Please reproduce, character for character, the stretch of the entries below from the line containing "The height and width of the screenshot is (652, 461)." through the line containing "pyautogui.click(x=265, y=629)".
---------- Stored rows ----------
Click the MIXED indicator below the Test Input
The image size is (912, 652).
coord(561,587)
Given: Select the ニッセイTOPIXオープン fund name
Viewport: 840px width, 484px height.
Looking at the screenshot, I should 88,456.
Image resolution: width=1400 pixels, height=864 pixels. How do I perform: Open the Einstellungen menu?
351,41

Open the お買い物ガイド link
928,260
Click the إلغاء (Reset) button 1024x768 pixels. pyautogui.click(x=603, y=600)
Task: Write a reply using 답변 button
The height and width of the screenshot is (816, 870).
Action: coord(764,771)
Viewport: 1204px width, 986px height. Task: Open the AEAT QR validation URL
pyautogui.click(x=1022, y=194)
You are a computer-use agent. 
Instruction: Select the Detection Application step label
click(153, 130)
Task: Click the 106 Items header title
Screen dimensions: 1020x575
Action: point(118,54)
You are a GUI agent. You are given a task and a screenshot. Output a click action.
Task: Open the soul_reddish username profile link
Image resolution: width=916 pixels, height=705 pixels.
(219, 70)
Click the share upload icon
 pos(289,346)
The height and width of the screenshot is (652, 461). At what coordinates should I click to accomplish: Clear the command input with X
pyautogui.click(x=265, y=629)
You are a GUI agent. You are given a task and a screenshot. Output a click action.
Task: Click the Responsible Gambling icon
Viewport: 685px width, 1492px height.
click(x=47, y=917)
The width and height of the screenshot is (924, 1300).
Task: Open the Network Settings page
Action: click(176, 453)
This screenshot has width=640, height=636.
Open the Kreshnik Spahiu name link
----------
# Answer for this exercise:
The height and width of the screenshot is (652, 461). At what coordinates should I click to accomplish: Clear the command input with X
pyautogui.click(x=265, y=629)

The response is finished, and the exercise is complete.